Hamilton v. Henney Buggy Co.

102 Tenn. 714 | Tenn. | 1899

Snodgrass, Ch. J.

This is a replevin suit in which there was judgment. below for defendant. On appeal here the judgment was affirmed, and the question arises as to what is the proper judgment here against principal and sureties below and sureties on appeal to this Court.

This suit commenced before a Justice of the Peace, and proper judgment therein by him to be rendered is provided for in § 3397 of the Code (M. & V., §4133; Shannon, §5152). This section, it will be seen, contemplates judgment for the property, and, if plaintiff fails to deliver it up, further judgment for double the value of the property. This did not necessitate two judgments. Construction has made the form of-it to be that defendant recover of plaintiff and his sureties $— (double the value of the property replevied), but to be satisfied by a return of the property;” and also for damages for detention, and cost. The latter, of course, not to be satisfied otherwise than by payment. And, accordingly, execution runs. In cases of replevin originating in ' the Circuit Court, judgment in favor of defendant was provided for in § 3390 of the Code (M. & V., §4126; Shannon, §5144). It was for return of the property, or on failure, that the defendant recover the value of the property, with interest thereon, and damages for any detention. There is, therefore, *716under this section, a judgment for the value of the property, to be satisfied by its return, and, further, for the interest and damages, not to be satisfied except by payment.

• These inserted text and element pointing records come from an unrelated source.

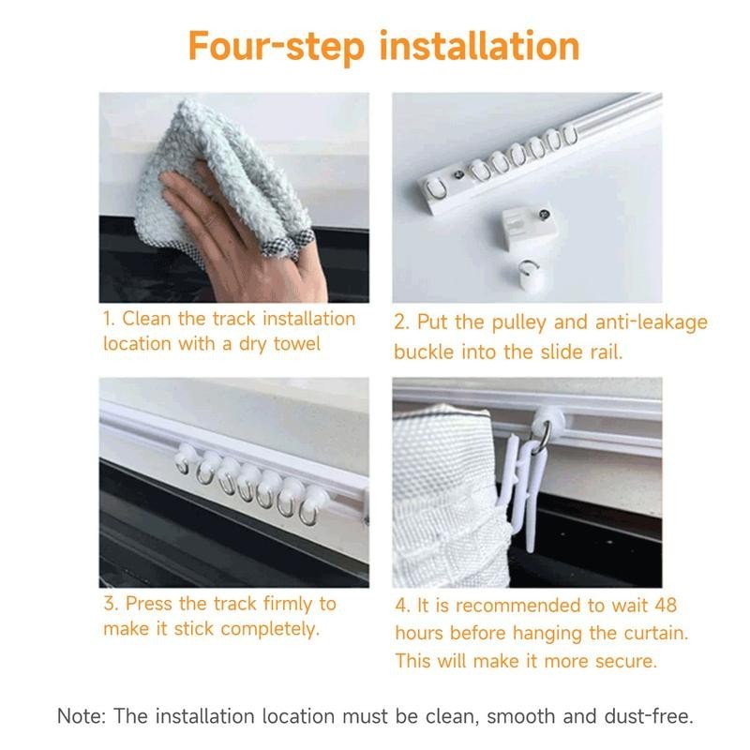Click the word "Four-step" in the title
click(277, 46)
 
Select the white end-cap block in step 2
click(530, 226)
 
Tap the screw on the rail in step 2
click(458, 174)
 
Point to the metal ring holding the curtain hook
click(542, 439)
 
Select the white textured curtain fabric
click(450, 498)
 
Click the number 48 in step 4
click(666, 606)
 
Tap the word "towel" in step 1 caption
click(296, 343)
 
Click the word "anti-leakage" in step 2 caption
click(652, 322)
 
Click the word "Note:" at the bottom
click(82, 716)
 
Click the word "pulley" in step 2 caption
click(519, 322)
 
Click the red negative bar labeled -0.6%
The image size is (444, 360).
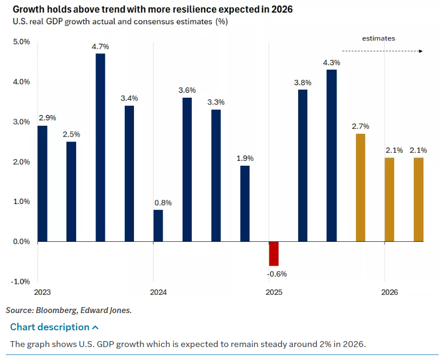[x=274, y=254]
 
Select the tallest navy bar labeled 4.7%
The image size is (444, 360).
[x=100, y=147]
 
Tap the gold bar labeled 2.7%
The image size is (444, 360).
[x=361, y=187]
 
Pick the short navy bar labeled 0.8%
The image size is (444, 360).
[x=158, y=226]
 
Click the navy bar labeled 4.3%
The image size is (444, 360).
[x=332, y=155]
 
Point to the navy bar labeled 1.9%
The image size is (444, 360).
[x=245, y=203]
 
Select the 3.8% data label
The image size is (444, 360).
[x=302, y=83]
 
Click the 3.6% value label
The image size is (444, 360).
[x=187, y=90]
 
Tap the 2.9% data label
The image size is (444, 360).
[x=47, y=117]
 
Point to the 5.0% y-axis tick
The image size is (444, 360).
[x=21, y=42]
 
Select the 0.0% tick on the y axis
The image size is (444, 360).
[x=21, y=242]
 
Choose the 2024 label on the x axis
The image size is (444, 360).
[x=158, y=293]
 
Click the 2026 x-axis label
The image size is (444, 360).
[x=389, y=293]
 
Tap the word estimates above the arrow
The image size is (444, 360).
[x=379, y=38]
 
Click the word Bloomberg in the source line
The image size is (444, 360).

It will be observed, however, that in both these sections of the Code nó provision was made for any judgment not in this alternative form, so that from term to term of Court executions might run always, at least in part extinguishable, by a return, however late, of the property. The Legislature deemed this an omission needing to be supplied, and the Act of 1885, Ch. 59, was passed for this purpose. It in terms amended the last section cited (Sec. 3390) by providing that if such alternative judgment was rendered, and execution issued thereon and was returned, showing that the property had not been returned and the execution had not been satisfied in whole or in part, the defendant was .then entitled to a final judgment against the plaintiff and his sureties for the whole of the original judgment, or so much of it as remained unsatisfied, in dollars and cents, and not to be thereafter extinguishable in whole or in part by a return of the property. This was the object and entire scope of the Act of 1885.' It made no change in the form or substance of an original replevin judgment, and was not intended to do so.

In the case of Nighbert v. Hornsby, 16 Pickle, 82, it was expressly decided that judgment of the Justice and Circuit Court thereon must be as before *717this Act. It was said in that case that ‘ ‘ j ndgment for the penalty of the bond, without reference to the value of the property, is allowable only after the plaintiff has failed to return the property, and the writ of fi. fa. so showing has . been returned unsatisfied, in whole or in part.” This was correct so far as it refers to such execution returned wholly unsatisfied, . if the Act applies to a replevin suit originating before a Justice, because it was spoken of a Justice’s judgment, or in cases originating before a Justice, which, as we have seen, is for ‘ double ’ ’ the value of the property, and ‘ ‘ double ’ ’ the value of the property is the penalty of the bond by statute. It would, therefore, follow that if in such a case a fi. fa. had been issued and returned, showing the property adjudged to defendant was not delivered, and the execution in whole unsatisfied, the final judgment would follow unconditionally for double the value of the property, which would be the penalty of the bond. But, if the execution was returned in part satisfied, this judgment would be for such double value or penalty, less the amount collected on the execution. This Act was discussed in that case, but was not applied, as the case was not one calling for its application. The statute in terms applies only to judgments rendered in cases originating in the Circuit Court. Whether it must be also applied to cases appealed there from Justices we need not now decide, as we . are not called upon to apply it at *718all. The judgment rendered in the Circuit Court was not the second or absolute one authorized by the Act, and,' therefore, the Act can have no application.

As to the judgment to be rendered here: It is the same as the Circuit Court (in case of appeal from a Justice of the Peace) should have rendered against' plaintiff and his original sureties — for double the value of the property (to be satisfied by its return), and for the damages and costs, and, also, against sureties on appeal from the Justice to Circuit Court for the same, and against sureties on appeal to this Court only for costs and damages, consisting of the interest on the recovery.' There is no statute requiring bond for more than damages and cost on appeal to this Court in replevin suits. This is all upon the assumption that the bonds of this record are in the penalties required, and sufficient; but we find no appeal bond from the Justice in the record. There is a recital in the judgment of the Circuit Court of an appeal bond, but only for costs. The penalty of the original bond was only $300. The property was proven to be of the value of $175. So, as against the sureties on Justice’s appeal bond, the judgment must be limited to costs of the appeal to the Circuit Court, and, as against those on the original replevin bond, the recovery must be limited by amount of its penalty. Judgment will be accordingly entered.